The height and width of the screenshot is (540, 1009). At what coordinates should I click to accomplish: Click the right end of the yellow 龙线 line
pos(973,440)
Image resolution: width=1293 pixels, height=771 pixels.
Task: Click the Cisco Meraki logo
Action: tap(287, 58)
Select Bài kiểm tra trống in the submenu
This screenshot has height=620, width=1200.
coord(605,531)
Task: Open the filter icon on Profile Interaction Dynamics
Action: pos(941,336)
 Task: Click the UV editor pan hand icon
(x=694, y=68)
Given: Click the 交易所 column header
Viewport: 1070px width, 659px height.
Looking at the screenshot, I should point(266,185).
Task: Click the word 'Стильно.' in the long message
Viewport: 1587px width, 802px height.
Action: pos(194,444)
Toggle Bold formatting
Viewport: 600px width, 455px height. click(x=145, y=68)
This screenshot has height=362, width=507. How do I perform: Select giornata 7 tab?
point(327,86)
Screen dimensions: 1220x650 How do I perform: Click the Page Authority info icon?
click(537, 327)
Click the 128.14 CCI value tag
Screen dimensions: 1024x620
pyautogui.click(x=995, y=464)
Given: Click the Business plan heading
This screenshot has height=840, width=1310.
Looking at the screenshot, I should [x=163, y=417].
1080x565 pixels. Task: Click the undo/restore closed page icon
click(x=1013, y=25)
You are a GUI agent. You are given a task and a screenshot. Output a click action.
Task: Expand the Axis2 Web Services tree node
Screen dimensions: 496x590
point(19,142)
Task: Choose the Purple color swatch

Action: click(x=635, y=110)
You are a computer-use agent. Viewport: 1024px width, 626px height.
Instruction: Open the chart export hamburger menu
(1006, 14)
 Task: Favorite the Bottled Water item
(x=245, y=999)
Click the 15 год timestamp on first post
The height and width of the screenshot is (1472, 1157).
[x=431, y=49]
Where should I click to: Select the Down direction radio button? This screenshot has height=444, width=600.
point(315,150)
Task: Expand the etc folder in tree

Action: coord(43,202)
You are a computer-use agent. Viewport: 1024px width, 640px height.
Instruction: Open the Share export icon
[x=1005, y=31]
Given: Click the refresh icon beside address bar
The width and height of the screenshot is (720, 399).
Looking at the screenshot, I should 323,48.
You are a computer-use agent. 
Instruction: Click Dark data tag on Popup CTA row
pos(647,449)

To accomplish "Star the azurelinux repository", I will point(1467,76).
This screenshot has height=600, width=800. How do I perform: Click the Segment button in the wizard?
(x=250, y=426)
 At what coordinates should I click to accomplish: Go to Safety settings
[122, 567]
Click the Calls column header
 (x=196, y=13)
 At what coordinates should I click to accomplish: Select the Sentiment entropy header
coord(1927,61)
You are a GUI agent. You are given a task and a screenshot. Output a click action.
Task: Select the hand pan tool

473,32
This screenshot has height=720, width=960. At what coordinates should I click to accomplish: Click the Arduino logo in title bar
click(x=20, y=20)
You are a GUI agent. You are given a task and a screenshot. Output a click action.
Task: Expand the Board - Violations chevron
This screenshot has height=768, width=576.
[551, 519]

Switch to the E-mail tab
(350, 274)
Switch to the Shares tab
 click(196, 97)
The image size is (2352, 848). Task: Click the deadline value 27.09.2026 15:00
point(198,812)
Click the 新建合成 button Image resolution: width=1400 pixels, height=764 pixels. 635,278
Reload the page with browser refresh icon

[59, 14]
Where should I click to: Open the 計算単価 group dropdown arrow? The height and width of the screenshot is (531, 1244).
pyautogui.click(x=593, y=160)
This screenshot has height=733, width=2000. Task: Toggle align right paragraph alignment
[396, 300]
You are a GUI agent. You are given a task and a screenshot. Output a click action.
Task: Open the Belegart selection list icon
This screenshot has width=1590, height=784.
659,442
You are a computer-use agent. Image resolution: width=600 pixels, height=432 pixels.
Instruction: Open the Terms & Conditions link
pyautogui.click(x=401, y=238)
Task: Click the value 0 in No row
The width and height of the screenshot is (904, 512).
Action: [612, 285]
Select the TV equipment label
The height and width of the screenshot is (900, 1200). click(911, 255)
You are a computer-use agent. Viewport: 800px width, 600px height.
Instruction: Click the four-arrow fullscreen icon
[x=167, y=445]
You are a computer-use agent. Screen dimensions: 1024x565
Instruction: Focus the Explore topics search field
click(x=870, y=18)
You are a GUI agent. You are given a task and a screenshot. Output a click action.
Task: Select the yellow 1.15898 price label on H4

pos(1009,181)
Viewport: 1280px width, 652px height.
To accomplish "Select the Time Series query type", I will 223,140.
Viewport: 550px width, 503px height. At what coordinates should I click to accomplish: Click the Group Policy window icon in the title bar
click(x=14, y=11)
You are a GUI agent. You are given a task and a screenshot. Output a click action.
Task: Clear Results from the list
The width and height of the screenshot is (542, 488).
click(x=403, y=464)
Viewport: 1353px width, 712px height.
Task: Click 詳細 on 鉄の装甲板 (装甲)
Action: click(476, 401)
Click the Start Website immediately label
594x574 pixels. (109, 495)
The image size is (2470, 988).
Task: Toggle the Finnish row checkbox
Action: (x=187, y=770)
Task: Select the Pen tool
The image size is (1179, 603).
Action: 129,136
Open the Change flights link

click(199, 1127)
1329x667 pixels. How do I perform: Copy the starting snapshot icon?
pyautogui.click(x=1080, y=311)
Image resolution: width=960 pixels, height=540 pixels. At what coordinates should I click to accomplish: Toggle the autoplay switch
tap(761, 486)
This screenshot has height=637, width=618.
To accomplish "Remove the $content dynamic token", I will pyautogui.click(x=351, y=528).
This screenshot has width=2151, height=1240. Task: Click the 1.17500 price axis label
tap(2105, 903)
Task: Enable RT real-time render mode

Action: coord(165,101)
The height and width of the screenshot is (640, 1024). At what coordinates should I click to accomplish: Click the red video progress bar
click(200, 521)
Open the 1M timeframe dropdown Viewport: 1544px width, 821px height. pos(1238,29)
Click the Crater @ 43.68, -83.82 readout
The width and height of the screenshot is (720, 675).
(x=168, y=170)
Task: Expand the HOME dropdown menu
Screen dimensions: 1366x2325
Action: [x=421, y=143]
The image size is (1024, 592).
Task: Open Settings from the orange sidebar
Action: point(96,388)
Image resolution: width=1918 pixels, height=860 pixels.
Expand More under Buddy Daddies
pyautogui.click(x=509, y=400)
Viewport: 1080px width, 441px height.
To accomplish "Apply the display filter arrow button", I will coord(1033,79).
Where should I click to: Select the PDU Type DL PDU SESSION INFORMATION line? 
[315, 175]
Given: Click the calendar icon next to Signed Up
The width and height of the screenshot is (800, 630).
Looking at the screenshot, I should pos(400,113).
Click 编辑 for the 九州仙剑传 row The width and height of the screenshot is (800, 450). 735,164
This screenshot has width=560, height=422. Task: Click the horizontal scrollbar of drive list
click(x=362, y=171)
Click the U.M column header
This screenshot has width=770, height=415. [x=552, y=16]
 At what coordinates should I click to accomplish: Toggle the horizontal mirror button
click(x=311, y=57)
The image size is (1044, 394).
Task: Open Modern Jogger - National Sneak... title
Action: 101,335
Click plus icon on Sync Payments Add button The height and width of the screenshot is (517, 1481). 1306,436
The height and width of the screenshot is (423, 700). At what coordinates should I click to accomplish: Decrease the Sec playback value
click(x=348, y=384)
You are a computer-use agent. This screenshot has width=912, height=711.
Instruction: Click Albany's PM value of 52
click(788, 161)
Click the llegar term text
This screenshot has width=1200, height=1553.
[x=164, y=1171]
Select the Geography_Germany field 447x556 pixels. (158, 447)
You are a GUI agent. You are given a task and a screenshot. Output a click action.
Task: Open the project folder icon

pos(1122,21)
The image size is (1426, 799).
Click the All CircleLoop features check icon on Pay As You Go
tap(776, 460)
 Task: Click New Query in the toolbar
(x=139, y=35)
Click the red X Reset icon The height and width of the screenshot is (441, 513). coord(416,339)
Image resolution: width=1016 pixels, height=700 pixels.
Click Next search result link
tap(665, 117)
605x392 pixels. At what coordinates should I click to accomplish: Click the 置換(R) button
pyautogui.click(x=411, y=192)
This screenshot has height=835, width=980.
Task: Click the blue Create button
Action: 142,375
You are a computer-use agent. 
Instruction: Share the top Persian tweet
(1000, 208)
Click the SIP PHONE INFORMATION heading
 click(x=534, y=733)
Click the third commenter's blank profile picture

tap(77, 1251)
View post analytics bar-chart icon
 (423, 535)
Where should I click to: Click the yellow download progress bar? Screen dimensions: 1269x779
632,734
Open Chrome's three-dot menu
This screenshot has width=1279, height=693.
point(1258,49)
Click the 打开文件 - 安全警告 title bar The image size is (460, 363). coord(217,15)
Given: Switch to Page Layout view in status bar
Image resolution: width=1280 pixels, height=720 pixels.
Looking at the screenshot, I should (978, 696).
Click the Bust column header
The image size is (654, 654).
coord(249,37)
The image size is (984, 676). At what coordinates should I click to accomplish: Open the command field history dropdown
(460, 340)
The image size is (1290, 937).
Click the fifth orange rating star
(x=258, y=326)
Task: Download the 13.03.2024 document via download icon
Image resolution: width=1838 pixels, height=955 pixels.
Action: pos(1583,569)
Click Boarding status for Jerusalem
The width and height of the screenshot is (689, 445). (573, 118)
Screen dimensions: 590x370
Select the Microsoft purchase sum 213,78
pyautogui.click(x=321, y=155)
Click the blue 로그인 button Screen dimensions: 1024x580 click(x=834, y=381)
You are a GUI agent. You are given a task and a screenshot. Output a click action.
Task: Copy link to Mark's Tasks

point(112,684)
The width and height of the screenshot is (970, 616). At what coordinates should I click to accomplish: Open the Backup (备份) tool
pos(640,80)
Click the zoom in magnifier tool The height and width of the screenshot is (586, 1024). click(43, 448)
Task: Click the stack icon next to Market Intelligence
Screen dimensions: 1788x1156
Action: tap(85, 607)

▶ [Description of the task]
If a line above holds the word "computer", copy it.

▶ [Task result]
You are a computer-use agent. Viewport: 1024px width, 626px height.
You are a computer-use agent. Viewport: 1024px width, 640px height.
You are a computer-use agent. 
You are a computer-use agent. Image resolution: width=600 pixels, height=432 pixels.
You are a computer-use agent. Viewport: 800px width, 600px height.
You are a computer-use agent. Screen dimensions: 1024x565
You are a computer-use agent. This screenshot has width=912, height=711.
You are a computer-use agent. 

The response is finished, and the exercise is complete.